Le Sikkim et les poèmes qu’il inspire

A Gangtok, j’ai découvert la poésie de Guru Ladakhi. Guru Ladakhi est né et vit à Gangtok. Il a publié un livre de poèmes chez l’éditeur « Speaking Tiger ». Sa poésie est simple et inspirée de sa vie quotidienne ainsi que des sites qu’il connaît et fréquente, ou des gens qu’il a rencontrés. D’ailleurs son livre se répartit en quatre sections principales : « les gens », « les lieux » , « les saisons » et un post-scriptum. Dans les gens, un poète, dénommé Robin, un moine : le vieux moine de Sonada et… Vincent (van Gogh) après une visite du Musée d’Orsay. Parmi les lieux : le Ladakh, Bodghaya, Kalimpong, Shillong et même l’Afrique.

Ladakh

Where the dashing jawline of the Karakoram
crushes onto the broad shoulders of the Himalaya,
this land, my namesake,
lifting above the clouds.

In this desolate country
who hewed these stones to arch ?
The unknown artists in Alchi
painting the eyes of Maitreya
steal glimpses through the lens of time.
The sheer determination of the ramparts of Hemis
betray a quiet awe ;
the plain of Changthang is the wind in my hair.
Here, before a naked sky and earth,
everything is broken down to basics,
need is reduced to the simple arithmetic
of survival,
joy enhanced by the straightforward rejection
of want.

This land of saints and salt traders
clings to my mornings
like an umbilical cord
bequeathed by a lost ancestor.

(trad. suggérée :

Où la fringante ligne dentelée du Karakoram
s’écrase sur les larges épaules de l’Himalaya,
cette terre, mon homonyme,
s’élevant au-dessus des nuages.

Dans ce pays désolé
qui a taillé ces pierres à fabriquer des arches?
Les artistes inconnus d’Alchi
peignant les yeux de Maitreya
ont volé des aperçus à travers la lentille du temps.
La détermination évidente des remparts d’Hemis
trahit une crainte tranquille;
la plaine de Changthang est le vent dans mes cheveux.
Ici, devant un ciel et une terre nues,
tout se résume à l’essentiel,
le besoin est réduit à la simple arithmétique
de survie,
joie renforcée par le rejet direct du vouloir.

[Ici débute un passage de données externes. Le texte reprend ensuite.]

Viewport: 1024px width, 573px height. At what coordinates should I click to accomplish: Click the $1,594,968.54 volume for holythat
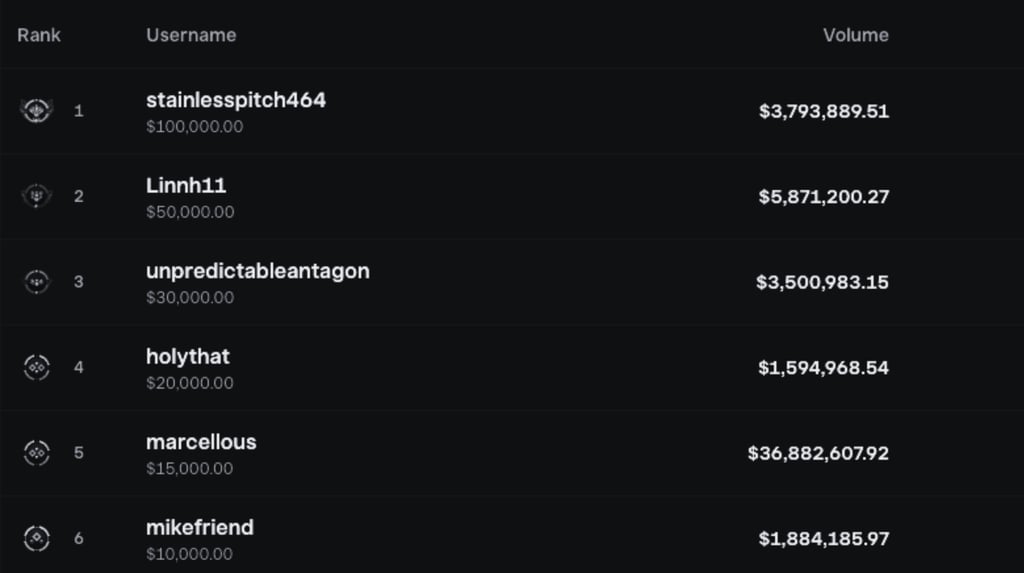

Ce pays de saints et de marchands de sel
s’accroche à mes matinées
comme un cordon ombilical
légué par un ancêtre perdu.)

Rôle du voyage : un cheminement vers, chaque jour, de nouvelles découvertes, des personnes – pas seulement des écrivains – dont on ne soupçonnait pas l’existence l’instant d’avant la rencontre, des lieux qui étaient hors de notre imagination.

Monastère de Rumtek

De Gangtok, il est facile d’aller à Rumtek (24 kilomètres), centre de l’école des Karma-Kagyudpas, reproduction du temple de Tsurphu qui se trouve en Chine et que pour cette raison, les moines ne peuvent plus fréquenter. Le chef de cette école est le Karmapa. Nous en sommes en principe au 17ème. On se souvient peut-être qu’en 2000, le Karmapa désigné selon des règles très ésotériques (recherche de la réincarnation du précédent au travers d’identification d’objets personnels, de lettres et de poèmes portant prédiction etc.) avait fuit le Tibet pour rejoindre le Dalaï-Lama au grand dam de Pékin. Un autre Karmapa fut mis en avant avec le soutien des autorités chinoises. Ainsi commença la guerre des Karmapas. Or, il ne peut y en avoir qu’un sur le trône de Rumtek… Les autorités indiennes interdirent au Karmapa de Dharamsala (celui qui est le protégé du Dalaï-Lama) de se rendre à Rumtek, juste afin de temporiser avec la Chine. Mais ses partisans ne l’entendirent pas de cette oreille… et tentèrent un coup de force, réprimé par l’armée indienne. Depuis, le très vaste monastère est gardé par l’armée, nous ne pouvons pas y entrer sans être fouillé et montrer patte blanche (passeport, permis etc.). On peut ajouter à cela que le chef de la secte, une fois désigné sans équivoque, devra revêtir la coiffe traditionnelle, une coiffe, excusez du peu, faite de cheveux authentiques supposés provenir de la chevelure d’une daïkani. Le clan qui récupérerait ce « graal » serait peut-être déclaré vainqueur… Quel jeu ! L’état indien, lui, joue l’arbitre : le coffre renfermant les cheveux de Daïkani est mis sous scellé – ceci m’est confirmé par le guide qui nous accompagne lors de la visite du temple – et soigneusement gardé dans un lieu inconnu…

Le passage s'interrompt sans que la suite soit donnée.